* _What needs to be done_:
Nothing but an exact copy of the data should be output.

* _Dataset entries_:
■ ■ ■ ■ ■ ■ ■

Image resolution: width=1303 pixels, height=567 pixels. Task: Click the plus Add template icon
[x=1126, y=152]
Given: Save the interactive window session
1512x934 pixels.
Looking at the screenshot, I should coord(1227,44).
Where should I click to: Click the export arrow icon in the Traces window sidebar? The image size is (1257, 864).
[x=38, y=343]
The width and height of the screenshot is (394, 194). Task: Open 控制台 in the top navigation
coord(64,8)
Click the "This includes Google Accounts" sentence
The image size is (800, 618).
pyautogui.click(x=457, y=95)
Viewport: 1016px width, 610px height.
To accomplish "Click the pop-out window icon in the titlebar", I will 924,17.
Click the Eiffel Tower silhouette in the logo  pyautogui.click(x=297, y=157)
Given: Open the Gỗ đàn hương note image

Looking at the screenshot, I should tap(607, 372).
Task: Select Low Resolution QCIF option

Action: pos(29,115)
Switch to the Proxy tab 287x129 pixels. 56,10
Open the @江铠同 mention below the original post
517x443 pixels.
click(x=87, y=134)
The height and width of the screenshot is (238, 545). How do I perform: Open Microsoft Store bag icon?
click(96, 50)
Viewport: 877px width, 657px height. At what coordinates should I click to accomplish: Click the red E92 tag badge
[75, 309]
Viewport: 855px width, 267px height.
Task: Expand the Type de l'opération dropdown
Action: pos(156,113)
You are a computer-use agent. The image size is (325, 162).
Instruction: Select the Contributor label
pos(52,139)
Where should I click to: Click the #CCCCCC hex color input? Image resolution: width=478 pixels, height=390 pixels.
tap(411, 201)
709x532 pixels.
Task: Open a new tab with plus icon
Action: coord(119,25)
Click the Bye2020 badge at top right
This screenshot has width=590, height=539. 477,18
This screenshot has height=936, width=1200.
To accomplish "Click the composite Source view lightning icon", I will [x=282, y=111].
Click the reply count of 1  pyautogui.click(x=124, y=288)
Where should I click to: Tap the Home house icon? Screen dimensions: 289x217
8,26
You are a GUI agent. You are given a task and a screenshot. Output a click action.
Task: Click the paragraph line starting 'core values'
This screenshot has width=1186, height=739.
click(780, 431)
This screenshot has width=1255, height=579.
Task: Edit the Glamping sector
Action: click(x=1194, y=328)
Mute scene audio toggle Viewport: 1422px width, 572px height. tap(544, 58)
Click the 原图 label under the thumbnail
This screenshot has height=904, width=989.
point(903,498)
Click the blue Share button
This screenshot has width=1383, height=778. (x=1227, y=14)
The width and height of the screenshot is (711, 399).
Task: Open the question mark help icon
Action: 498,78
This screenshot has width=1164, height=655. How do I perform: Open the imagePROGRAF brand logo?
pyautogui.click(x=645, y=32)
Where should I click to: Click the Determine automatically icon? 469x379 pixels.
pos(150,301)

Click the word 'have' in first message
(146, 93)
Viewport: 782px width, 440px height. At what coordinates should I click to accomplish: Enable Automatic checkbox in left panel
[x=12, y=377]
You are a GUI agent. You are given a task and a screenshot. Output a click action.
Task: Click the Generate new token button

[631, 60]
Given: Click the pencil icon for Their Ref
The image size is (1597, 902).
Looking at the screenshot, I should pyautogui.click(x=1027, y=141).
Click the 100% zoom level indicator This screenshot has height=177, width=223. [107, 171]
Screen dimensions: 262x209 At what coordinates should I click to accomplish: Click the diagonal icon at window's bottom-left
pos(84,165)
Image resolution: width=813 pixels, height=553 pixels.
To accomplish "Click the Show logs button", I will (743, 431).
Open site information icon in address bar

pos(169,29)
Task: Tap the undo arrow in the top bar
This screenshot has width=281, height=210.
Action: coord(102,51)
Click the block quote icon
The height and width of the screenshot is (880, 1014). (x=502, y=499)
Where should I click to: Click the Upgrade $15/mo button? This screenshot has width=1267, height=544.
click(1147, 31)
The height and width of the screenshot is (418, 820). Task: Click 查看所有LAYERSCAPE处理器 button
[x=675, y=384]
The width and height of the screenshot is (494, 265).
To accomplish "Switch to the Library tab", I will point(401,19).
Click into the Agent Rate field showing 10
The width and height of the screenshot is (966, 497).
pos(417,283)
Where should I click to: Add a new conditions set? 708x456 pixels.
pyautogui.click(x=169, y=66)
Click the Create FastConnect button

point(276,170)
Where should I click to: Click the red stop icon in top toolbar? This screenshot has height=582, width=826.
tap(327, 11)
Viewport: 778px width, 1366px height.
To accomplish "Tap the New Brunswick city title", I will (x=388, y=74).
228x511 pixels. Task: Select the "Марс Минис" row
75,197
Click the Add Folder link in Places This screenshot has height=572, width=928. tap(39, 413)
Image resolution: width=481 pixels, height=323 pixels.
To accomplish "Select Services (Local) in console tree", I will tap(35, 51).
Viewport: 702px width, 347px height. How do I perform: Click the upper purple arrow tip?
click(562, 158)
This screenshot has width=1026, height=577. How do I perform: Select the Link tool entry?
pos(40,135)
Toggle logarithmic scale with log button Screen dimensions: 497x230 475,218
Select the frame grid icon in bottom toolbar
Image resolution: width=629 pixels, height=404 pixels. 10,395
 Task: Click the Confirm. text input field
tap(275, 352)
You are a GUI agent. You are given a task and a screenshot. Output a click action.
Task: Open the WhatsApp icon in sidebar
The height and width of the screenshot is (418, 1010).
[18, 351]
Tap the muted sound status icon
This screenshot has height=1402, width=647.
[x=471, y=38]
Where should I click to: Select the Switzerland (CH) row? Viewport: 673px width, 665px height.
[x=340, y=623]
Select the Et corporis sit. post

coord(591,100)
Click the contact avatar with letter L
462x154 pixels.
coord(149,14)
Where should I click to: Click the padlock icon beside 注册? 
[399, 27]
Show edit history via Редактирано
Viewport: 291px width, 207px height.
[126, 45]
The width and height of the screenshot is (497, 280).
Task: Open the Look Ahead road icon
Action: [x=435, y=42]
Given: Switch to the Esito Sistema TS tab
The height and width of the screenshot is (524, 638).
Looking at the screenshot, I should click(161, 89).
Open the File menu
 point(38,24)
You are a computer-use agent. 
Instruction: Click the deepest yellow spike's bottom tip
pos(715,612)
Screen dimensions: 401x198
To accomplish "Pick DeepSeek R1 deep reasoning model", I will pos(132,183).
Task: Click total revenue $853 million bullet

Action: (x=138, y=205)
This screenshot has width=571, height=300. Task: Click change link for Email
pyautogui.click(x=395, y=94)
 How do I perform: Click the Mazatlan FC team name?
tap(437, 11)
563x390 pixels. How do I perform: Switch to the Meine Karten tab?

■ ■ ■ ■ ■ ■ ■

* _Answer for this exercise_:
Image resolution: width=1303 pixels, height=567 pixels. Task: Click the plus Add template icon
[x=1126, y=152]
Given: Save the interactive window session
1512x934 pixels.
Looking at the screenshot, I should coord(1227,44).
Where should I click to: Click the export arrow icon in the Traces window sidebar? The image size is (1257, 864).
[x=38, y=343]
The width and height of the screenshot is (394, 194). Task: Open 控制台 in the top navigation
coord(64,8)
Click the "This includes Google Accounts" sentence
The image size is (800, 618).
pyautogui.click(x=457, y=95)
Viewport: 1016px width, 610px height.
To accomplish "Click the pop-out window icon in the titlebar", I will 924,17.
Click the Eiffel Tower silhouette in the logo  pyautogui.click(x=297, y=157)
Given: Open the Gỗ đàn hương note image

Looking at the screenshot, I should tap(607, 372).
Task: Select Low Resolution QCIF option

Action: pos(29,115)
Switch to the Proxy tab 287x129 pixels. 56,10
Open the @江铠同 mention below the original post
517x443 pixels.
click(x=87, y=134)
The height and width of the screenshot is (238, 545). How do I perform: Open Microsoft Store bag icon?
click(96, 50)
Viewport: 877px width, 657px height. At what coordinates should I click to accomplish: Click the red E92 tag badge
[75, 309]
Viewport: 855px width, 267px height.
Task: Expand the Type de l'opération dropdown
Action: pos(156,113)
You are a computer-use agent. The image size is (325, 162).
Instruction: Select the Contributor label
pos(52,139)
Where should I click to: Click the #CCCCCC hex color input? Image resolution: width=478 pixels, height=390 pixels.
tap(411, 201)
709x532 pixels.
Task: Open a new tab with plus icon
Action: coord(119,25)
Click the Bye2020 badge at top right
This screenshot has width=590, height=539. 477,18
This screenshot has height=936, width=1200.
To accomplish "Click the composite Source view lightning icon", I will [x=282, y=111].
Click the reply count of 1  pyautogui.click(x=124, y=288)
Where should I click to: Tap the Home house icon? Screen dimensions: 289x217
8,26
You are a GUI agent. You are given a task and a screenshot. Output a click action.
Task: Click the paragraph line starting 'core values'
This screenshot has width=1186, height=739.
click(780, 431)
This screenshot has width=1255, height=579.
Task: Edit the Glamping sector
Action: click(x=1194, y=328)
Mute scene audio toggle Viewport: 1422px width, 572px height. tap(544, 58)
Click the 原图 label under the thumbnail
This screenshot has height=904, width=989.
point(903,498)
Click the blue Share button
This screenshot has width=1383, height=778. (x=1227, y=14)
The width and height of the screenshot is (711, 399).
Task: Open the question mark help icon
Action: 498,78
This screenshot has width=1164, height=655. How do I perform: Open the imagePROGRAF brand logo?
pyautogui.click(x=645, y=32)
Where should I click to: Click the Determine automatically icon? 469x379 pixels.
pos(150,301)

Click the word 'have' in first message
(146, 93)
Viewport: 782px width, 440px height. At what coordinates should I click to accomplish: Enable Automatic checkbox in left panel
[x=12, y=377]
You are a GUI agent. You are given a task and a screenshot. Output a click action.
Task: Click the Generate new token button

[631, 60]
Given: Click the pencil icon for Their Ref
The image size is (1597, 902).
Looking at the screenshot, I should pyautogui.click(x=1027, y=141).
Click the 100% zoom level indicator This screenshot has height=177, width=223. [107, 171]
Screen dimensions: 262x209 At what coordinates should I click to accomplish: Click the diagonal icon at window's bottom-left
pos(84,165)
Image resolution: width=813 pixels, height=553 pixels.
To accomplish "Click the Show logs button", I will (743, 431).
Open site information icon in address bar

pos(169,29)
Task: Tap the undo arrow in the top bar
This screenshot has width=281, height=210.
Action: coord(102,51)
Click the block quote icon
The height and width of the screenshot is (880, 1014). (x=502, y=499)
Where should I click to: Click the Upgrade $15/mo button? This screenshot has width=1267, height=544.
click(1147, 31)
The height and width of the screenshot is (418, 820). Task: Click 查看所有LAYERSCAPE处理器 button
[x=675, y=384]
The width and height of the screenshot is (494, 265).
To accomplish "Switch to the Library tab", I will point(401,19).
Click into the Agent Rate field showing 10
The width and height of the screenshot is (966, 497).
pos(417,283)
Where should I click to: Add a new conditions set? 708x456 pixels.
pyautogui.click(x=169, y=66)
Click the Create FastConnect button

point(276,170)
Where should I click to: Click the red stop icon in top toolbar? This screenshot has height=582, width=826.
tap(327, 11)
Viewport: 778px width, 1366px height.
To accomplish "Tap the New Brunswick city title", I will (x=388, y=74).
228x511 pixels. Task: Select the "Марс Минис" row
75,197
Click the Add Folder link in Places This screenshot has height=572, width=928. tap(39, 413)
Image resolution: width=481 pixels, height=323 pixels.
To accomplish "Select Services (Local) in console tree", I will tap(35, 51).
Viewport: 702px width, 347px height. How do I perform: Click the upper purple arrow tip?
click(562, 158)
This screenshot has width=1026, height=577. How do I perform: Select the Link tool entry?
pos(40,135)
Toggle logarithmic scale with log button Screen dimensions: 497x230 475,218
Select the frame grid icon in bottom toolbar
Image resolution: width=629 pixels, height=404 pixels. 10,395
 Task: Click the Confirm. text input field
tap(275, 352)
You are a GUI agent. You are given a task and a screenshot. Output a click action.
Task: Open the WhatsApp icon in sidebar
The height and width of the screenshot is (418, 1010).
[18, 351]
Tap the muted sound status icon
This screenshot has height=1402, width=647.
[x=471, y=38]
Where should I click to: Select the Switzerland (CH) row? Viewport: 673px width, 665px height.
[x=340, y=623]
Select the Et corporis sit. post

coord(591,100)
Click the contact avatar with letter L
462x154 pixels.
coord(149,14)
Where should I click to: Click the padlock icon beside 注册? 
[399, 27]
Show edit history via Редактирано
Viewport: 291px width, 207px height.
[126, 45]
The width and height of the screenshot is (497, 280).
Task: Open the Look Ahead road icon
Action: [x=435, y=42]
Given: Switch to the Esito Sistema TS tab
The height and width of the screenshot is (524, 638).
Looking at the screenshot, I should click(161, 89).
Open the File menu
 point(38,24)
You are a computer-use agent. 
Instruction: Click the deepest yellow spike's bottom tip
pos(715,612)
Screen dimensions: 401x198
To accomplish "Pick DeepSeek R1 deep reasoning model", I will pos(132,183).
Task: Click total revenue $853 million bullet

Action: (x=138, y=205)
This screenshot has width=571, height=300. Task: Click change link for Email
pyautogui.click(x=395, y=94)
 How do I perform: Click the Mazatlan FC team name?
tap(437, 11)
563x390 pixels. How do I perform: Switch to the Meine Karten tab?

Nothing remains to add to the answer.